◆ **Problem description**: Copy exactly the lines of the data below, beginning with the line with "Viewport: 1176px width, 1010px height." and ending with the line with "총경 소방정 column". Pictures are to be omitted.

◆ **Records for the task**:

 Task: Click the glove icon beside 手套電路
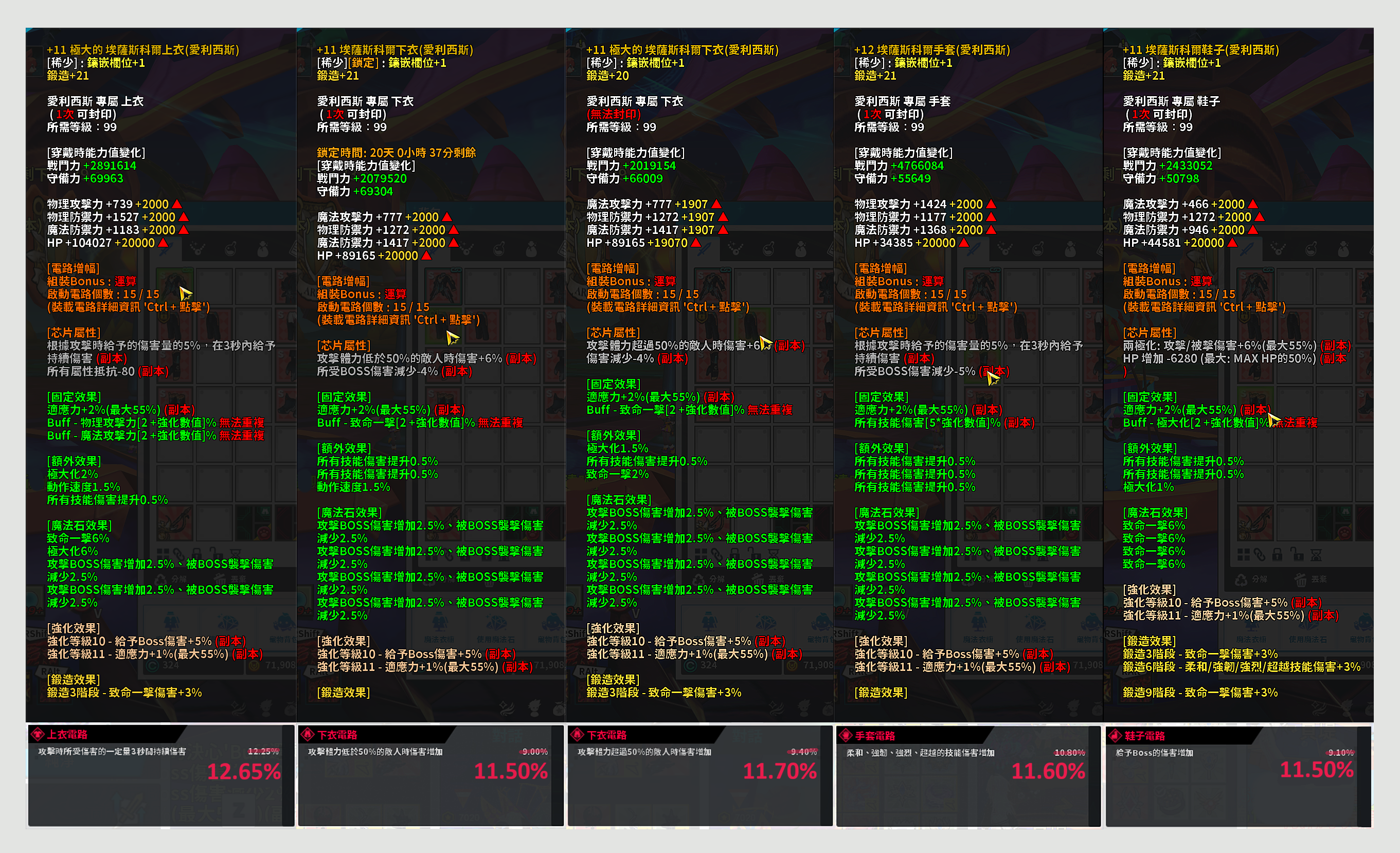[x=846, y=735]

---

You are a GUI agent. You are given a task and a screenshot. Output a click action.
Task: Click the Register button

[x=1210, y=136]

--

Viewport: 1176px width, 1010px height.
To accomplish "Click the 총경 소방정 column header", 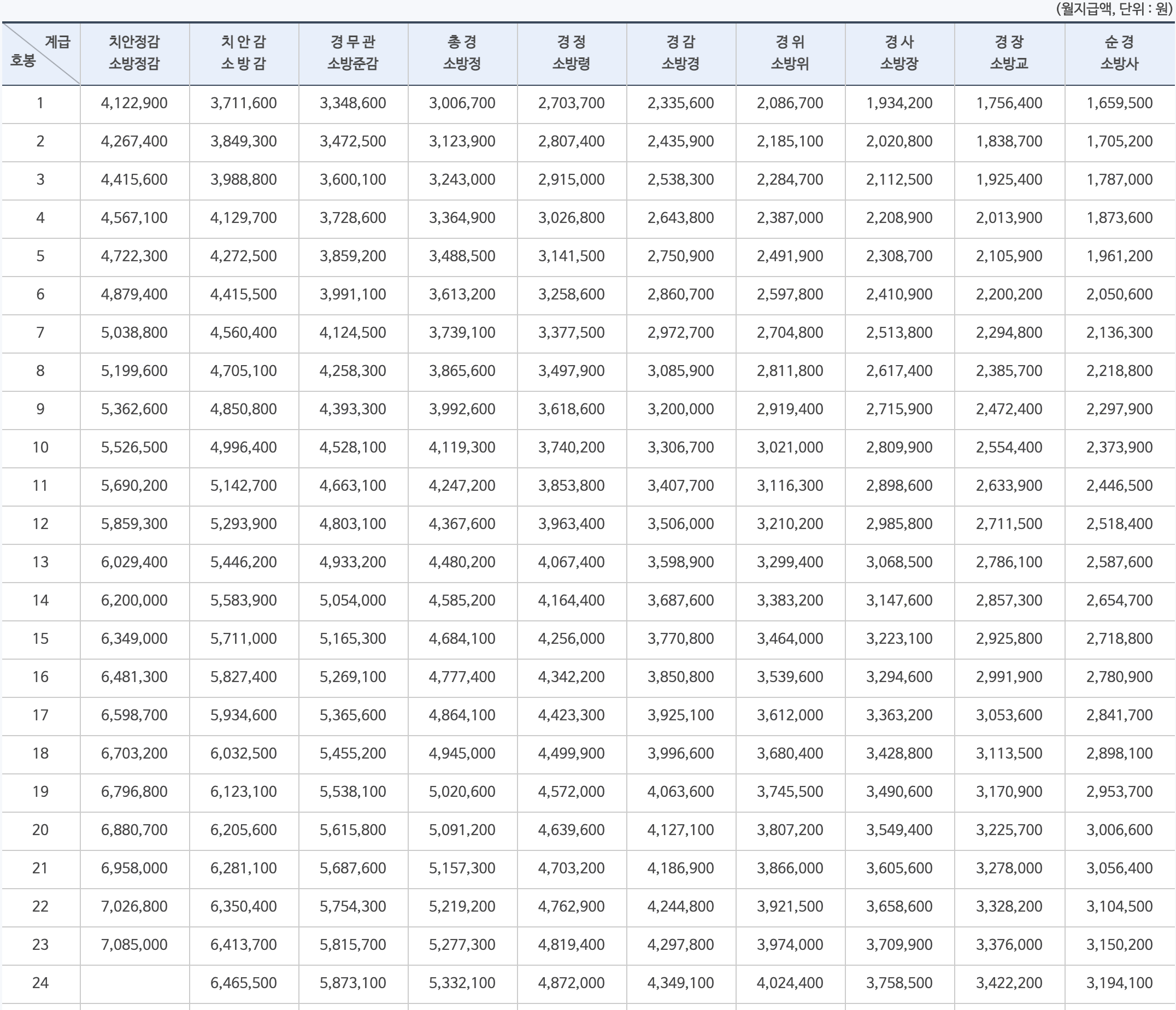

◆ **Solution to this task**:
Viewport: 1176px width, 1010px height.
To accomplish "Click the 총경 소방정 column header", 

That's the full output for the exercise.